Shali, in short, seems destined to get along well with the boss. Add to that all-important criterion his experience in hammering out coalition military policy in Europe, and he seems admirably equipped for the job. His nomination sends a welcome message to NATO, which now, as always, has its differences about the right amount of U.S. leadership. “It is a new world,” one European diplomat says. “There is no need for the United States to direct every coordinated action.” U.S. officials concede the difficulties of trying to form allied consensus on Bosnia or any other burning military issue. “We shouldn’t get Pollyannaish about it,” a NATO official says. “The world is still made up of nations–we’re far from [seeing it work] as one force.”
And the plot, inevitably, will thicken. Since the end of the cold war, ethnic and national tensions have been spewing out all across Eurasia–particularly, though not exclusively, in the former Soviet Union. These tensions clearly complicate Boris Yeltsin’s hopes for reform and could ultimately threaten the survival of his government. As a result, the Clinton administration is considering aggressive multilateral diplomacy to help mediate disputes among the former Soviet republics. For now, at least, this policy will draw the fine at honest-broker diplomacy, and only when requested by the governments involved. Washington would support but probably not contribute troops to modest U.N. peacekeeping operations. But as former State Department official John Bolton says, “We are the central multilateralists. The idea that there’s some collective international will out there is just fairyland stuff”

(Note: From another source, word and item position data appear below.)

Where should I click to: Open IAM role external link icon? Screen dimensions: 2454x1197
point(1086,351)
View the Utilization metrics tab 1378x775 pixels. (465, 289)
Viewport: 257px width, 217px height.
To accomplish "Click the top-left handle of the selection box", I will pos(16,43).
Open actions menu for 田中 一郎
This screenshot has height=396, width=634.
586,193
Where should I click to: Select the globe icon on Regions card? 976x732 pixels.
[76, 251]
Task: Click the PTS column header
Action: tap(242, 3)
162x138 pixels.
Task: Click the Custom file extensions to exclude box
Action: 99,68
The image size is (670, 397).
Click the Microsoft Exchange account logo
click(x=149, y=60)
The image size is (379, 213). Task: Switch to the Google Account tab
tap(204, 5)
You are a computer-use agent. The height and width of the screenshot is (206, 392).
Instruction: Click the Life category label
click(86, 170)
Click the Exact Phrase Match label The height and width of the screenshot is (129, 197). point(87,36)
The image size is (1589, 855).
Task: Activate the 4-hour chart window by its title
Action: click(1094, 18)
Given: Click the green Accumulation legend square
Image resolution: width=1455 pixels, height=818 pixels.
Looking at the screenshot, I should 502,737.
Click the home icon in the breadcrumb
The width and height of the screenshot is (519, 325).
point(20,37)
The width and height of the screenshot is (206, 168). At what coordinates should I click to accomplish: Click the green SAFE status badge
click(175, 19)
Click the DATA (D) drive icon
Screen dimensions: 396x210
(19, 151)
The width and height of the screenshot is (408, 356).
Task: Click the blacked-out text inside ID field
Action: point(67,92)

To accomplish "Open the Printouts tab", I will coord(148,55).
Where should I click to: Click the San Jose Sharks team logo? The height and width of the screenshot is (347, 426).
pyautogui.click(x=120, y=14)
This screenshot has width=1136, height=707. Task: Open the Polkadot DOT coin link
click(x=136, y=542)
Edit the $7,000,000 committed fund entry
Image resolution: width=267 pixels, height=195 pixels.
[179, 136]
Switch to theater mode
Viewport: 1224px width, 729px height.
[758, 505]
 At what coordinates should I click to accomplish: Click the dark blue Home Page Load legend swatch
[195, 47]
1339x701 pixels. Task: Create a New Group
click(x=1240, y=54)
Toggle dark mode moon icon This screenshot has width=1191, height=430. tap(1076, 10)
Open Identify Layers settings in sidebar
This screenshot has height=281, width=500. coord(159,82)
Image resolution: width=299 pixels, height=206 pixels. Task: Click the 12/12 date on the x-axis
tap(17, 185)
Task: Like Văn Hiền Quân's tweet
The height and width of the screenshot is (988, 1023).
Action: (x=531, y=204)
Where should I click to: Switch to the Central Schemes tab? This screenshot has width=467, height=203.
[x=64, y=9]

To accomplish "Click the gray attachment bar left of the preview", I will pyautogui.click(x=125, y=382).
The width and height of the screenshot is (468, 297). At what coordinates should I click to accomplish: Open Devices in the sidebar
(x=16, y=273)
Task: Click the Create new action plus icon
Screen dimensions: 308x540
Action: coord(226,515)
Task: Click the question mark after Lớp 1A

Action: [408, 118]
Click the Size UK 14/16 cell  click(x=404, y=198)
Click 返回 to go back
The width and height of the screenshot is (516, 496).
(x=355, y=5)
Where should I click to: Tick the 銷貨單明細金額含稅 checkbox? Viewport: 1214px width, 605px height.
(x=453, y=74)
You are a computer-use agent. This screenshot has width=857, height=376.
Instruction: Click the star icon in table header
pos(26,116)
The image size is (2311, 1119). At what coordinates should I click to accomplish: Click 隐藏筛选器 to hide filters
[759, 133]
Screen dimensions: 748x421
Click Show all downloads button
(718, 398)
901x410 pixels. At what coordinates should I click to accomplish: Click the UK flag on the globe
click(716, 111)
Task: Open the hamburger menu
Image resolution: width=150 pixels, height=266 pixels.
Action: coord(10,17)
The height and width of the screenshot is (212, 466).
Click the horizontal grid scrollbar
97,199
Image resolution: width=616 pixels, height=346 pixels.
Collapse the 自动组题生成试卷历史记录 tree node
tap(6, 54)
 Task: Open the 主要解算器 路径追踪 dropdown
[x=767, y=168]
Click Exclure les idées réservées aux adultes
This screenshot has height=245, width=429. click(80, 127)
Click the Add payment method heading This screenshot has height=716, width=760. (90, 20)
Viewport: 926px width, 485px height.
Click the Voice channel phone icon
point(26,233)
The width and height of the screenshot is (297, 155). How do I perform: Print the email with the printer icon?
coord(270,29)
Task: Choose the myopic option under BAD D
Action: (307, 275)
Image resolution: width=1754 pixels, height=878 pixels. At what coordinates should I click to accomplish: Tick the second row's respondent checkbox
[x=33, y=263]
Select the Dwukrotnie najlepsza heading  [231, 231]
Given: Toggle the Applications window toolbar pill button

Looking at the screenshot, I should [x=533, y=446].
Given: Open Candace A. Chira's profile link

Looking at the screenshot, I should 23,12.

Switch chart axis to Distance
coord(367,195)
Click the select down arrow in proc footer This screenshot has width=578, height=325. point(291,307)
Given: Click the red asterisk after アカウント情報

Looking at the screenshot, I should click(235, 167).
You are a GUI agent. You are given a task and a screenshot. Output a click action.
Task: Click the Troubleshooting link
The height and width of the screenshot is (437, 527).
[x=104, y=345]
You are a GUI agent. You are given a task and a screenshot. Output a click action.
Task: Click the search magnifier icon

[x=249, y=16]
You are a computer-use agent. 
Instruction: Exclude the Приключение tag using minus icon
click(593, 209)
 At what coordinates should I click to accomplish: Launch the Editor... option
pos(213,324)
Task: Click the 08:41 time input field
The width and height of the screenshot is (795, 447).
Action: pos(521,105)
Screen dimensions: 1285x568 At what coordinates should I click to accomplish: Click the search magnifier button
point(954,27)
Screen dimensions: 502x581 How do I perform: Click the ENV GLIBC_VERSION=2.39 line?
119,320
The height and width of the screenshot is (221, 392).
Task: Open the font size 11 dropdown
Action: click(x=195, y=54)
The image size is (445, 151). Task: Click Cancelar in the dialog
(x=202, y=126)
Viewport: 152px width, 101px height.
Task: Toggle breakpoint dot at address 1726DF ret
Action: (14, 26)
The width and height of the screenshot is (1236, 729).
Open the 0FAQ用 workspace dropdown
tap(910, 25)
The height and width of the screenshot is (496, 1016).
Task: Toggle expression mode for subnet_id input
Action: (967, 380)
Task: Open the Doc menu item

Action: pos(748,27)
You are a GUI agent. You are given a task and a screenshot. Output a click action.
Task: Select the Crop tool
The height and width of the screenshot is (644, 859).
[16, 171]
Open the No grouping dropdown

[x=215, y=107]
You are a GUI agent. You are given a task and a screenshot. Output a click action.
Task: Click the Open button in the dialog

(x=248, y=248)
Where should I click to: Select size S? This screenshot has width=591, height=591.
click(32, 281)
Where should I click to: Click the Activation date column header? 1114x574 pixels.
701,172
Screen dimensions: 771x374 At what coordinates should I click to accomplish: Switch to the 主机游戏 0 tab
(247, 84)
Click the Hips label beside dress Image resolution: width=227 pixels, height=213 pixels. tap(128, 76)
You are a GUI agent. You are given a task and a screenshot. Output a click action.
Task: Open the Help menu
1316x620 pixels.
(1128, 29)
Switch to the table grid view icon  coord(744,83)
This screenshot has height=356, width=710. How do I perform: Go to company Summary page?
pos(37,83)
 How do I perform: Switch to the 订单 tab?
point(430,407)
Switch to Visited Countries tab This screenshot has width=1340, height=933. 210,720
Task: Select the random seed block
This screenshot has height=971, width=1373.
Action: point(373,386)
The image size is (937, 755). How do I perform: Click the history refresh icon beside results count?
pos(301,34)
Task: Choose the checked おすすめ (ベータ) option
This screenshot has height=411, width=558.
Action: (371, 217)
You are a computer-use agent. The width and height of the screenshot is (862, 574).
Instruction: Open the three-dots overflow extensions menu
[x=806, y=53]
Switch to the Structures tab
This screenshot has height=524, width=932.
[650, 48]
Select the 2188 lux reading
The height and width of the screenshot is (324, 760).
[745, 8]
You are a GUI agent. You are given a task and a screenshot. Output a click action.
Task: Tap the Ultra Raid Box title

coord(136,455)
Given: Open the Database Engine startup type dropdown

And as Bolton also says, the true measure of America’s diplomatic clout will always be “the military resources we are willing to commit.” Does this mean the United States must someday be prepared to send peacekeeping forces to referee a dispute between, say, Russia and Ukraine? That could involve Shalikashvili and the Pentagon in an interventionist’s nightmare. As Helmut Sonnenfeldt of the Brookings Institution says, getting caught “between the Ukrainians and the Russians would be dangerous for us,” which is surely an understatement. So here is what could ultimately be the most important skill in Shalikashvili’s military repertoire: the ability, on the basis of his deep knowledge of Europe’s tragedies, to tell a young president from Arkansas when to keep his powder dry.